Every record listed below should be copied exactly.
__________
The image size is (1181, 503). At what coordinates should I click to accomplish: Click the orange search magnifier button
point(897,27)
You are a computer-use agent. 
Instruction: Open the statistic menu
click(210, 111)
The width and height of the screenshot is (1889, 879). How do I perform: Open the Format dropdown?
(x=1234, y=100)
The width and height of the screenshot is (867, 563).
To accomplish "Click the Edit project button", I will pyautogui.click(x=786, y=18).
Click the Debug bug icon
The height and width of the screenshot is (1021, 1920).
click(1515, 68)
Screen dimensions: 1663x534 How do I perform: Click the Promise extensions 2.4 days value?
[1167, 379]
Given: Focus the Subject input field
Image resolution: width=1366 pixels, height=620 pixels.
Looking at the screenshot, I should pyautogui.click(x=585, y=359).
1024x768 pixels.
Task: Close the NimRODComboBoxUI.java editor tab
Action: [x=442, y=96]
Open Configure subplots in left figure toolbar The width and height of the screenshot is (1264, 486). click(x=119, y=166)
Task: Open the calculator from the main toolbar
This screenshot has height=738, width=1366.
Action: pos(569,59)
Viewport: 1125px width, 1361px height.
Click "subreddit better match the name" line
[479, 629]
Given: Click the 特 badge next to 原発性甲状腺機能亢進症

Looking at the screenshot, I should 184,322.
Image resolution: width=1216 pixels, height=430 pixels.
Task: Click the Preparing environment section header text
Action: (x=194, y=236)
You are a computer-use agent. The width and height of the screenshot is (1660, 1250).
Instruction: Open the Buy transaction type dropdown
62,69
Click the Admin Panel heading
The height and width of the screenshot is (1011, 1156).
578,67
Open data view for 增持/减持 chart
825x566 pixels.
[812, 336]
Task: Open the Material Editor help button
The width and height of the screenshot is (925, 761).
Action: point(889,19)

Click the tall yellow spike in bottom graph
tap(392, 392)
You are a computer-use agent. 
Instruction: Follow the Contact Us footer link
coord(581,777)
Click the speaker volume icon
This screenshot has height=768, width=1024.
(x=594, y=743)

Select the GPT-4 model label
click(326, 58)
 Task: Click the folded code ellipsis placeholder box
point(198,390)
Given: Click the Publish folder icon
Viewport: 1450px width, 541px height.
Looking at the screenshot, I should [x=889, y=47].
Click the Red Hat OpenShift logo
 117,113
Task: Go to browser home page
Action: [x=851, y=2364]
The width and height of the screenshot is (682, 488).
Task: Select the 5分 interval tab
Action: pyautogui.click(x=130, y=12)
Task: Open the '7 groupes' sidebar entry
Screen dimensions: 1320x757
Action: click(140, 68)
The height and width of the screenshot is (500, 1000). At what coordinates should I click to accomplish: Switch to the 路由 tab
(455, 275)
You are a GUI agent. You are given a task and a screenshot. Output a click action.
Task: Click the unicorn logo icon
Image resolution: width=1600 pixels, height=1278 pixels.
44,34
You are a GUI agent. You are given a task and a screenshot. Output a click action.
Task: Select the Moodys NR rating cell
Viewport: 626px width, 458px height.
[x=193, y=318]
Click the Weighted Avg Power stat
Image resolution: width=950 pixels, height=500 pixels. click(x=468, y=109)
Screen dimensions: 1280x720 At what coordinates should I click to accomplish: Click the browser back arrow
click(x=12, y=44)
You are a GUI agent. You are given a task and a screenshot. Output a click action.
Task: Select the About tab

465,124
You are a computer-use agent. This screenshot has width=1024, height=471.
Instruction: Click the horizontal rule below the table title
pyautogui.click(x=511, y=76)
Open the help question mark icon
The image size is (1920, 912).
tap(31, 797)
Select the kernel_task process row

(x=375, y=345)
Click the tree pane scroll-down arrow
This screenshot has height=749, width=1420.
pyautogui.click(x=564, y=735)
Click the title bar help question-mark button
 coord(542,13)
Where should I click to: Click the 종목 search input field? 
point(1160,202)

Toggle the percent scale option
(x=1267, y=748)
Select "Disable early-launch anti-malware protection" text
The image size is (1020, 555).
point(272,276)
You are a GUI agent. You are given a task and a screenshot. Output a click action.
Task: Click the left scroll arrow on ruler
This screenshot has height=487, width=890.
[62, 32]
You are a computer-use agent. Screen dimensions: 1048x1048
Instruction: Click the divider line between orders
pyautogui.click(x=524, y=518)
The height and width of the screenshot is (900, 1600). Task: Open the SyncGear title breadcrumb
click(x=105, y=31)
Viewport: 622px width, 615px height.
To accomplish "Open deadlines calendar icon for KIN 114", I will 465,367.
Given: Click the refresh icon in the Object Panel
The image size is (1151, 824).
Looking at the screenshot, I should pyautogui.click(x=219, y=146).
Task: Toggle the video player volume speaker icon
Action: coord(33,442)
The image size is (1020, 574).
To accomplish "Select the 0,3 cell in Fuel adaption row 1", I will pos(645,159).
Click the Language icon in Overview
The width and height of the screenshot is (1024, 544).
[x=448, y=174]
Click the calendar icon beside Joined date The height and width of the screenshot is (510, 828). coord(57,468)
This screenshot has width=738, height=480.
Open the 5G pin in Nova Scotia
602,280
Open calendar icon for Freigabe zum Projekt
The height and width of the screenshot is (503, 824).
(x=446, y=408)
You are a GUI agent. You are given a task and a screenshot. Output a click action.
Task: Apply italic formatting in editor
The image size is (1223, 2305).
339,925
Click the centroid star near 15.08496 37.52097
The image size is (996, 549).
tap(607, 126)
__________
[YOUR RESPONSE]
The image size is (1181, 503). At what coordinates should I click to accomplish: Click the orange search magnifier button
point(897,27)
You are a computer-use agent. 
Instruction: Open the statistic menu
click(210, 111)
The width and height of the screenshot is (1889, 879). How do I perform: Open the Format dropdown?
(x=1234, y=100)
The width and height of the screenshot is (867, 563).
To accomplish "Click the Edit project button", I will pyautogui.click(x=786, y=18).
Click the Debug bug icon
The height and width of the screenshot is (1021, 1920).
click(1515, 68)
Screen dimensions: 1663x534 How do I perform: Click the Promise extensions 2.4 days value?
[1167, 379]
Given: Focus the Subject input field
Image resolution: width=1366 pixels, height=620 pixels.
Looking at the screenshot, I should pyautogui.click(x=585, y=359).
1024x768 pixels.
Task: Close the NimRODComboBoxUI.java editor tab
Action: [x=442, y=96]
Open Configure subplots in left figure toolbar The width and height of the screenshot is (1264, 486). click(x=119, y=166)
Task: Open the calculator from the main toolbar
This screenshot has height=738, width=1366.
Action: pos(569,59)
Viewport: 1125px width, 1361px height.
Click "subreddit better match the name" line
[479, 629]
Given: Click the 特 badge next to 原発性甲状腺機能亢進症

Looking at the screenshot, I should 184,322.
Image resolution: width=1216 pixels, height=430 pixels.
Task: Click the Preparing environment section header text
Action: (x=194, y=236)
You are a computer-use agent. The width and height of the screenshot is (1660, 1250).
Instruction: Open the Buy transaction type dropdown
62,69
Click the Admin Panel heading
The height and width of the screenshot is (1011, 1156).
578,67
Open data view for 增持/减持 chart
825x566 pixels.
[812, 336]
Task: Open the Material Editor help button
The width and height of the screenshot is (925, 761).
Action: point(889,19)

Click the tall yellow spike in bottom graph
tap(392, 392)
You are a computer-use agent. 
Instruction: Follow the Contact Us footer link
coord(581,777)
Click the speaker volume icon
This screenshot has height=768, width=1024.
(x=594, y=743)

Select the GPT-4 model label
click(326, 58)
 Task: Click the folded code ellipsis placeholder box
point(198,390)
Given: Click the Publish folder icon
Viewport: 1450px width, 541px height.
Looking at the screenshot, I should [x=889, y=47].
Click the Red Hat OpenShift logo
 117,113
Task: Go to browser home page
Action: [x=851, y=2364]
The width and height of the screenshot is (682, 488).
Task: Select the 5分 interval tab
Action: pyautogui.click(x=130, y=12)
Task: Open the '7 groupes' sidebar entry
Screen dimensions: 1320x757
Action: click(140, 68)
The height and width of the screenshot is (500, 1000). At what coordinates should I click to accomplish: Switch to the 路由 tab
(455, 275)
You are a GUI agent. You are given a task and a screenshot. Output a click action.
Task: Click the unicorn logo icon
Image resolution: width=1600 pixels, height=1278 pixels.
44,34
You are a GUI agent. You are given a task and a screenshot. Output a click action.
Task: Select the Moodys NR rating cell
Viewport: 626px width, 458px height.
[x=193, y=318]
Click the Weighted Avg Power stat
Image resolution: width=950 pixels, height=500 pixels. click(x=468, y=109)
Screen dimensions: 1280x720 At what coordinates should I click to accomplish: Click the browser back arrow
click(x=12, y=44)
You are a GUI agent. You are given a task and a screenshot. Output a click action.
Task: Select the About tab

465,124
You are a computer-use agent. This screenshot has width=1024, height=471.
Instruction: Click the horizontal rule below the table title
pyautogui.click(x=511, y=76)
Open the help question mark icon
The image size is (1920, 912).
tap(31, 797)
Select the kernel_task process row

(x=375, y=345)
Click the tree pane scroll-down arrow
This screenshot has height=749, width=1420.
pyautogui.click(x=564, y=735)
Click the title bar help question-mark button
 coord(542,13)
Where should I click to: Click the 종목 search input field? 
point(1160,202)

Toggle the percent scale option
(x=1267, y=748)
Select "Disable early-launch anti-malware protection" text
The image size is (1020, 555).
point(272,276)
You are a GUI agent. You are given a task and a screenshot. Output a click action.
Task: Click the left scroll arrow on ruler
This screenshot has height=487, width=890.
[62, 32]
You are a computer-use agent. Screen dimensions: 1048x1048
Instruction: Click the divider line between orders
pyautogui.click(x=524, y=518)
The height and width of the screenshot is (900, 1600). Task: Open the SyncGear title breadcrumb
click(x=105, y=31)
Viewport: 622px width, 615px height.
To accomplish "Open deadlines calendar icon for KIN 114", I will 465,367.
Given: Click the refresh icon in the Object Panel
The image size is (1151, 824).
Looking at the screenshot, I should pyautogui.click(x=219, y=146).
Task: Toggle the video player volume speaker icon
Action: coord(33,442)
The image size is (1020, 574).
To accomplish "Select the 0,3 cell in Fuel adaption row 1", I will pos(645,159).
Click the Language icon in Overview
The width and height of the screenshot is (1024, 544).
[x=448, y=174]
Click the calendar icon beside Joined date The height and width of the screenshot is (510, 828). coord(57,468)
This screenshot has width=738, height=480.
Open the 5G pin in Nova Scotia
602,280
Open calendar icon for Freigabe zum Projekt
The height and width of the screenshot is (503, 824).
(x=446, y=408)
You are a GUI agent. You are given a task and a screenshot. Output a click action.
Task: Apply italic formatting in editor
The image size is (1223, 2305).
339,925
Click the centroid star near 15.08496 37.52097
The image size is (996, 549).
tap(607, 126)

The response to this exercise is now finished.